Tengo que hacer algunas pocas modificaciones en la escena del crimen para que
balística trace con exactitud la trayectoria de la balacera. La cosa es más o
menos así: una operación encubierta que salió mal. Los delincuentes querían
robar el lote de precursor. Los policías quisieron hacer una redada sin apoyo,
tal vez para quedarse con todo el crédito. Hubo fuego cruzado del que
sobrevivió un ignoto. El arma con que
los mataron la tomé del cuarto de evidencias. Alguien me debía un favor y me la
dio. Además, borró el ingreso del arma, por lo tanto, para los efectos de la
investigación sigue en circulación. Una automática con varios ilícitos, pruebas
periciales y un posible sospechoso. Su último propietario que está casualmente
con libertad condicional. El ignoto.
—Y
los vehículos —dijo ella—, ¿no nos pueden rastrear por las cámaras de seguridad
de la autopista?
—Claro
que lo van a hacer —contestó con una sonrisa—, pero vamos a seguir con el plan.

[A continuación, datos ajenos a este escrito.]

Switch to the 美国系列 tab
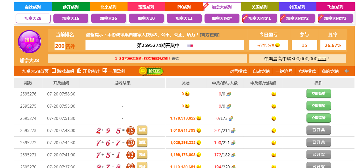260,7
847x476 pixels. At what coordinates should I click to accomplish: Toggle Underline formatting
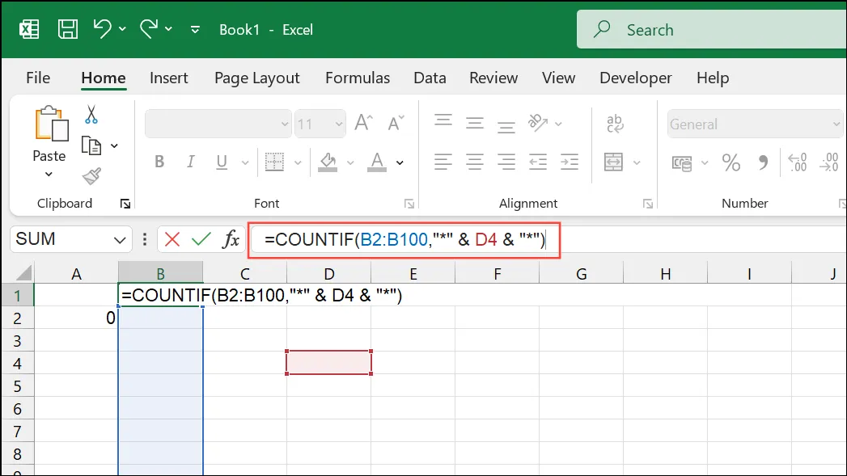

Nuestro ignoto, o sea yo, se va a ir
con la Ranger. Vos te vas a llevar el auto de los polis, que es robado, pero
sin pedido de captura. Como no van a tener grabaciones del ingreso tienen que
rastrear las cámaras de la autopista. Pero hasta el martes no van a empezar el
rastreo. Además, no van a tener la hora probable de muerte hasta luego de las
autopsias, así que van a tener que cotejar desde el viernes para encontrar una
camioneta que abandone la autopista rumbo a los depósitos. Y que luego se aleje
en dirección contraria. El auto en el que vos te vas no lo van poder
identificar hasta mucho más tarde.
—Bien,
¿entonces?
—Vos
te vas hasta la estación Virreyes, en la calle cortada que da al andén hay un
punto ciego. Abandonas el auto y te vas en tren a Tigre. Seguí usando la gorra
de beisbol. Vas al baño de la estación y te cambias con la ropa de la mochila. En
las estaciones tienen cámaras, hay que cambiar de aspecto. En la estación
pluvial te espera el Negro. Te va a
llevar en lancha a Nueva Palmira en Uruguay. De allí en bus a Livramento en
Brasil. Allí ya vas a estar segura. En ninguno de los controles de aduana va a
figurar tu pasaporte. Eso ya lo arreglamos de antemano.
—¿Y
vos?
—Voy
y entrego el producto a los compradores —volvió a sonreír—. Con ese efectivo,
una vez que me reúna contigo en Livramento, viajamos a Porto do Ghalinas. Y
comenzamos una nueva vida. De los papeles y documentos para las nuevas
identidades me encargo. Tengo todo planeado y los contactos necesarios.
Ella
le dio un beso en la boca. Luego subió al automóvil.
Del
bolsillo superior delantero sacó el celular que asomaba. Dejó de grabar y
comprobó el video desde el comienzo. Salvo algunos pequeños inconvenientes de
oscilación o sonido defectuoso estaba perfecto.
Una
buena fullera siempre reserva su carta ganadora para la última mano.
Encendió
la radio. La voz
inconfundible de Tony Bennett cantaba the
lady is a tramp:
I love the free fresh wind in my
hair
life
without care
oh,
I'm so broke, it´s oh!
I
hate California. It's crowded and damp
that’s
why the lady is a tramp
I´m
a tramp!
(Me encanta el viento
fresco entre mi cabello
vida sin cuidado
Oh, estoy tan aburrida,
¡es oh!
Odio California, es tan
poblada
húmeda
Es por eso que la dama es
una vagabunda
¡Soy una vagabunda!)
Ella
y la noche, vagabundas. Errante vagabunda hacía una nueva vida.